• [Dataset items]:
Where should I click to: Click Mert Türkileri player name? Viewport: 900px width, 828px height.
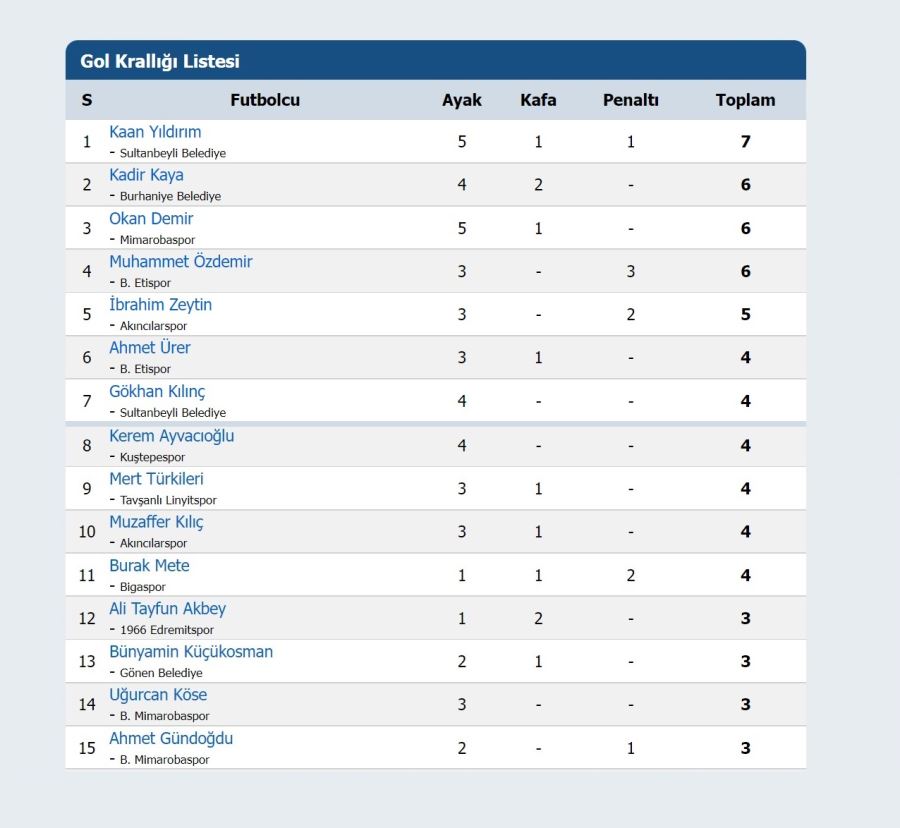point(156,479)
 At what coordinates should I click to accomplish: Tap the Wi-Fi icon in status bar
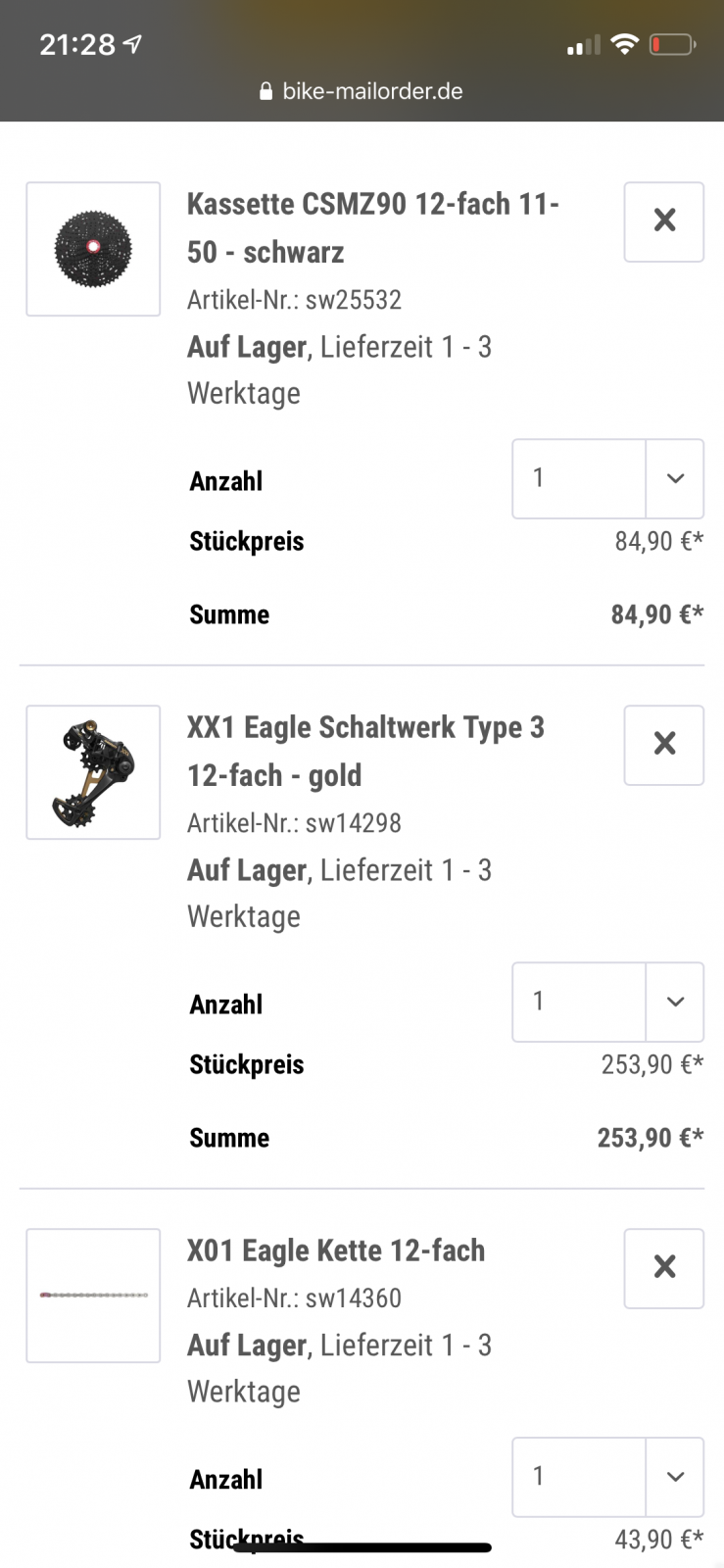(x=623, y=44)
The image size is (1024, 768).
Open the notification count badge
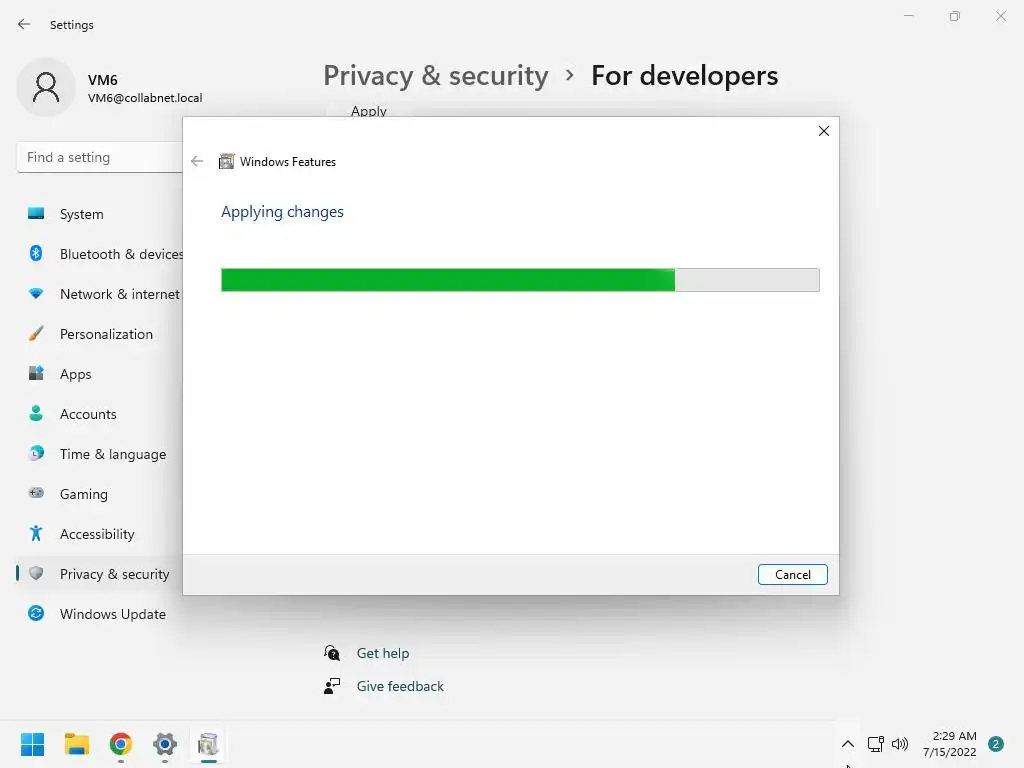pos(996,744)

• [SET PROBLEM]: Can you reproduce every item above word for word, leaving the pictures out?

• [ANSWER TO THE EXERCISE]:
Where should I click to: Click Mert Türkileri player name? Viewport: 900px width, 828px height.
point(156,479)
 At what coordinates should I click to accomplish: Tap the Wi-Fi icon in status bar
(x=623, y=44)
The image size is (1024, 768).
Open the notification count badge
pos(996,744)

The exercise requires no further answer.